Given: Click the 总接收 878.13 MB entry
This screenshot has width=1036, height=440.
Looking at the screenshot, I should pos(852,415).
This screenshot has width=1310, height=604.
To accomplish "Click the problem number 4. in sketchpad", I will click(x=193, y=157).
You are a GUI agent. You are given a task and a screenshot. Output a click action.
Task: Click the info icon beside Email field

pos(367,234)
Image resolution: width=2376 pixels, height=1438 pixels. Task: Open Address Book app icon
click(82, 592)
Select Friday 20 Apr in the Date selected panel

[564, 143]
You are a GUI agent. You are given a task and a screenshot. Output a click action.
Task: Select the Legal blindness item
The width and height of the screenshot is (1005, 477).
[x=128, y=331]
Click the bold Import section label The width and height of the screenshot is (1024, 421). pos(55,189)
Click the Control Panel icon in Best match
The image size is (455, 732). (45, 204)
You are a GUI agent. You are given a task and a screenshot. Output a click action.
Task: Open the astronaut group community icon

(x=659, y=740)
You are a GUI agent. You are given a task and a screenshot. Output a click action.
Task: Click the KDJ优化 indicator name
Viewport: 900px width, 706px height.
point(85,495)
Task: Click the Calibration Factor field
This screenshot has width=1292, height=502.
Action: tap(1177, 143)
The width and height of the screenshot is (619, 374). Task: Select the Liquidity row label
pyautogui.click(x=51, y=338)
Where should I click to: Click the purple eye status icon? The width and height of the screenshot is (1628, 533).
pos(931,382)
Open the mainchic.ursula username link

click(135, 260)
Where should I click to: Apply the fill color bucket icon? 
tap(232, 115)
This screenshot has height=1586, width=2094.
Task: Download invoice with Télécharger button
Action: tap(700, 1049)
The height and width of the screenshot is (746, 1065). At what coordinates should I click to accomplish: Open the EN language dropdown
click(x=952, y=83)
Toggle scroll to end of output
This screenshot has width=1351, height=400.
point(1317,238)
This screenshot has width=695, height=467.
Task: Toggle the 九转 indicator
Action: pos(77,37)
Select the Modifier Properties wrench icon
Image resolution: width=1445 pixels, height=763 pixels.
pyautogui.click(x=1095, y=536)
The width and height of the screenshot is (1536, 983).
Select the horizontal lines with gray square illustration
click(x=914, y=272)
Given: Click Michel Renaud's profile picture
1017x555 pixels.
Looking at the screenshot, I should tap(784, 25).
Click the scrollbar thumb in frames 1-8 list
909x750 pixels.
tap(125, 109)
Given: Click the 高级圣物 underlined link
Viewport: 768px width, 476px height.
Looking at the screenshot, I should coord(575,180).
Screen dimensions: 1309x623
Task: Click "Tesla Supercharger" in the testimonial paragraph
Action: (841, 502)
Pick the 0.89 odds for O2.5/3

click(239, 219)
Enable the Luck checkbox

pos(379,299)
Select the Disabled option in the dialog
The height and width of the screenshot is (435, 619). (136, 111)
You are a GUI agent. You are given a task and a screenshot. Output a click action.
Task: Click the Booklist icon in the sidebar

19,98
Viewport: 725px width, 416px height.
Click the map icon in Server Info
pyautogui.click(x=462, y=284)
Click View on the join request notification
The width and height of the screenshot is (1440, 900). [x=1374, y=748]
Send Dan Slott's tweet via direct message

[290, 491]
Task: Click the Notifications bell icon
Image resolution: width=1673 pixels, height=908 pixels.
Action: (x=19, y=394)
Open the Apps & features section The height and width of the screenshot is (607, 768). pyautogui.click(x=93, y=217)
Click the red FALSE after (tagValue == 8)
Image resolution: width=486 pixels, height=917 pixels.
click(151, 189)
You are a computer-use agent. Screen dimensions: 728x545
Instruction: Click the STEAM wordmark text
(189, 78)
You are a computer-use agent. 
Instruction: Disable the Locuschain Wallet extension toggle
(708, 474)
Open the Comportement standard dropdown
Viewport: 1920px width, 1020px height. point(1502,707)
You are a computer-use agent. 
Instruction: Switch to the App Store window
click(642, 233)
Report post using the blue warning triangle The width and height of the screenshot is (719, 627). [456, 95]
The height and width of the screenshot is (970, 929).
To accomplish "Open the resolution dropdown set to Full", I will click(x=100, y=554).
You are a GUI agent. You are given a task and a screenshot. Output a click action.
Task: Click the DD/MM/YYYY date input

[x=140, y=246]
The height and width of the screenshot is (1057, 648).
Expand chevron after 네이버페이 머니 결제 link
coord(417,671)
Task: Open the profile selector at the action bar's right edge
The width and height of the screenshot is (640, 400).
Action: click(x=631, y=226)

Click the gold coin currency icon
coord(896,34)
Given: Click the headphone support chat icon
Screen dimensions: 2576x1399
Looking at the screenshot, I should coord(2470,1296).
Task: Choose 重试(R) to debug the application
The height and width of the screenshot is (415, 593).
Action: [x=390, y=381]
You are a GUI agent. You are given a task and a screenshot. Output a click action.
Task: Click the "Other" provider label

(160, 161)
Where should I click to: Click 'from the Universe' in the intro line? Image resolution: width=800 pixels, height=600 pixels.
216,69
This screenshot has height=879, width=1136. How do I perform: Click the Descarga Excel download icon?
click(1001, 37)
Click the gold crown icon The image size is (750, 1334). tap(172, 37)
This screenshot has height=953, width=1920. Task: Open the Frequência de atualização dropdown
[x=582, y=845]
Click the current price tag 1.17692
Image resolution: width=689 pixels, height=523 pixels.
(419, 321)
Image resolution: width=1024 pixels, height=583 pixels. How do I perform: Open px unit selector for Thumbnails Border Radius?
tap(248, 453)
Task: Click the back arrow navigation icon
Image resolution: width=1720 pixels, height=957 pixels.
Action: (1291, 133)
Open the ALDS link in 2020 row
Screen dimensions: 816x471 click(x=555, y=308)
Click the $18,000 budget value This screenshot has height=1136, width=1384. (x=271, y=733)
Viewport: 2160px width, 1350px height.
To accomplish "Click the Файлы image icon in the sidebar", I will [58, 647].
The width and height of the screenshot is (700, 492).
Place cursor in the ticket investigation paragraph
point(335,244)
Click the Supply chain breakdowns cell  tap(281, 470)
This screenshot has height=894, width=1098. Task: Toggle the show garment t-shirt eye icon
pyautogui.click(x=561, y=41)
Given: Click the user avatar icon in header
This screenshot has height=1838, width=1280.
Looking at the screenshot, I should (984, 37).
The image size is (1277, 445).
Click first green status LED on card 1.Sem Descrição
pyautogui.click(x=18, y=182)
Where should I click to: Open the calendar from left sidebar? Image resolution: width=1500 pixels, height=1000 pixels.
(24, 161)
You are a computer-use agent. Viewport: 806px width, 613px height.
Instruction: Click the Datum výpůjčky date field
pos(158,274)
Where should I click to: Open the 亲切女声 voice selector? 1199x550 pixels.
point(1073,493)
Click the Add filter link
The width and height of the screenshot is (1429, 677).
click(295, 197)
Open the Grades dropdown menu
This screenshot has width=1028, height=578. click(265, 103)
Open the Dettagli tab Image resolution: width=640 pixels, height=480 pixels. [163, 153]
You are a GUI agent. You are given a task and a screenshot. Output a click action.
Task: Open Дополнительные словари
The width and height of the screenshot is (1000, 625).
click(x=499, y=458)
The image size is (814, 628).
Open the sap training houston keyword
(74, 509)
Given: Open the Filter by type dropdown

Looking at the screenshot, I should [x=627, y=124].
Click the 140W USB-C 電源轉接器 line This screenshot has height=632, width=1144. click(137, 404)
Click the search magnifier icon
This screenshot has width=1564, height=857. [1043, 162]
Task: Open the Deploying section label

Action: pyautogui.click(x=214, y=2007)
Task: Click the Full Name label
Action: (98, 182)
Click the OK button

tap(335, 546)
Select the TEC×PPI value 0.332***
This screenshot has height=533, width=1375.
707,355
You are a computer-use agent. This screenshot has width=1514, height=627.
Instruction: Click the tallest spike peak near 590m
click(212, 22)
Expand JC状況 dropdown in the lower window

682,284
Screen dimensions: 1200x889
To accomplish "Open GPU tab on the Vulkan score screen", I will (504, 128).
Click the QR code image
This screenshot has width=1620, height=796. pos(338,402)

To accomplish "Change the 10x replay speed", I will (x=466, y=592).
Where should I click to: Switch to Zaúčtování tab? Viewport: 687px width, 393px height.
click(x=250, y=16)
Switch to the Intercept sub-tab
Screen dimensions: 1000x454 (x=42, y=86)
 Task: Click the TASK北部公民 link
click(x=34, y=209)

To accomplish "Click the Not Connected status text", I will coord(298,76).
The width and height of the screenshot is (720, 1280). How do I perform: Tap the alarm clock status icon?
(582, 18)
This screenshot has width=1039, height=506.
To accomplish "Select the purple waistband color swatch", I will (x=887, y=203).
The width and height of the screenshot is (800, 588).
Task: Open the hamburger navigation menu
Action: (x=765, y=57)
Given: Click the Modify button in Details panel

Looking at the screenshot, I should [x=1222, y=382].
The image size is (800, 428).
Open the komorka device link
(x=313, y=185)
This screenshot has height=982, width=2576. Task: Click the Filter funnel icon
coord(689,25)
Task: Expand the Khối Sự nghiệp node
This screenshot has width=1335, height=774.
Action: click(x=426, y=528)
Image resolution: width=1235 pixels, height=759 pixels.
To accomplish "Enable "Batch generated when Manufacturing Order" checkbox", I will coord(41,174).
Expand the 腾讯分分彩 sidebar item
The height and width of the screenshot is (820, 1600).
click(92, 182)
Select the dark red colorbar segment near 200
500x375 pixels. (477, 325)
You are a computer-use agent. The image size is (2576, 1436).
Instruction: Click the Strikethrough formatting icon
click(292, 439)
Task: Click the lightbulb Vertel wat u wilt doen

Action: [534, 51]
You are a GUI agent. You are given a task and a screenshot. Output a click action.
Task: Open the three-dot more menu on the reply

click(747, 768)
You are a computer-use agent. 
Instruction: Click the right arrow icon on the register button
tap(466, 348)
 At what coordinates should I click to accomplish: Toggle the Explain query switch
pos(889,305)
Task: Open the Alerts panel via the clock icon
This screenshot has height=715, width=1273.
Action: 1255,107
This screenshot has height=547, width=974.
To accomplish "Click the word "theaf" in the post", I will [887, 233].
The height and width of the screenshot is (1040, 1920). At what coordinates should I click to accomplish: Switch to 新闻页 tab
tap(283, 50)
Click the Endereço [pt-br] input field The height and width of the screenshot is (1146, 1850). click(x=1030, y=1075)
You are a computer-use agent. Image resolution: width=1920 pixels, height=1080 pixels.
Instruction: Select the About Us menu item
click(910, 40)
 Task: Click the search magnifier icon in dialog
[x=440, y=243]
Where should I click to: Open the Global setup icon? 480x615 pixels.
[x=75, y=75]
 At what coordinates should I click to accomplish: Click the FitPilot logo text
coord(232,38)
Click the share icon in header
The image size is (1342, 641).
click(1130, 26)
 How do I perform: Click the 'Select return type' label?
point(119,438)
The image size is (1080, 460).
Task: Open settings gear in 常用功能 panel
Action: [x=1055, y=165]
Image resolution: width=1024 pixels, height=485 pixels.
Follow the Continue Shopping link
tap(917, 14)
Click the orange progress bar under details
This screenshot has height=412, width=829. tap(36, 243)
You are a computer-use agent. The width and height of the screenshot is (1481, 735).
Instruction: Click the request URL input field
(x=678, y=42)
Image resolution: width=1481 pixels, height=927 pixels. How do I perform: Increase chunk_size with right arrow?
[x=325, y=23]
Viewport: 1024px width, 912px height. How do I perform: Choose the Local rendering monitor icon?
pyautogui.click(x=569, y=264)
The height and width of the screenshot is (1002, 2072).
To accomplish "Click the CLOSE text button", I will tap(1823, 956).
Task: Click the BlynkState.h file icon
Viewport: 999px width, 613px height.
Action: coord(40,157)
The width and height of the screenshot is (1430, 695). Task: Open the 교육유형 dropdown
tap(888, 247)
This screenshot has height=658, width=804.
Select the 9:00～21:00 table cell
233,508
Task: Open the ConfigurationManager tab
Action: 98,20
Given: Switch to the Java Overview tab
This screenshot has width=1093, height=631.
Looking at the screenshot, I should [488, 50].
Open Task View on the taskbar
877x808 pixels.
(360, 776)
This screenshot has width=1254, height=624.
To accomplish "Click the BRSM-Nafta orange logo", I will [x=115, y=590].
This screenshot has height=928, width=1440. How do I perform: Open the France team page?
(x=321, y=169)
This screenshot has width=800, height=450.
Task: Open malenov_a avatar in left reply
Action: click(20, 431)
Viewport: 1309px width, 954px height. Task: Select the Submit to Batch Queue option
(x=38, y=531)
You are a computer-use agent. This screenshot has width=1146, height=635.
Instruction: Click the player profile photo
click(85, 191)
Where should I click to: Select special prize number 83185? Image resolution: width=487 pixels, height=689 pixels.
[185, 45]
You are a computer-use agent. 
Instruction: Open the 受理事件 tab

> [Your task]:
The required output is the stretch of entries above from the line containing "Viewport: 725px width, 416px height." through the line containing "You are a computer-use agent. Screen", reproduced exactly.

> [Your response]:
Viewport: 725px width, 416px height.
Click the map icon in Server Info
pyautogui.click(x=462, y=284)
Click View on the join request notification
The width and height of the screenshot is (1440, 900). [x=1374, y=748]
Send Dan Slott's tweet via direct message

[290, 491]
Task: Click the Notifications bell icon
Image resolution: width=1673 pixels, height=908 pixels.
Action: (x=19, y=394)
Open the Apps & features section The height and width of the screenshot is (607, 768). pyautogui.click(x=93, y=217)
Click the red FALSE after (tagValue == 8)
Image resolution: width=486 pixels, height=917 pixels.
click(151, 189)
You are a computer-use agent. Screen dimensions: 728x545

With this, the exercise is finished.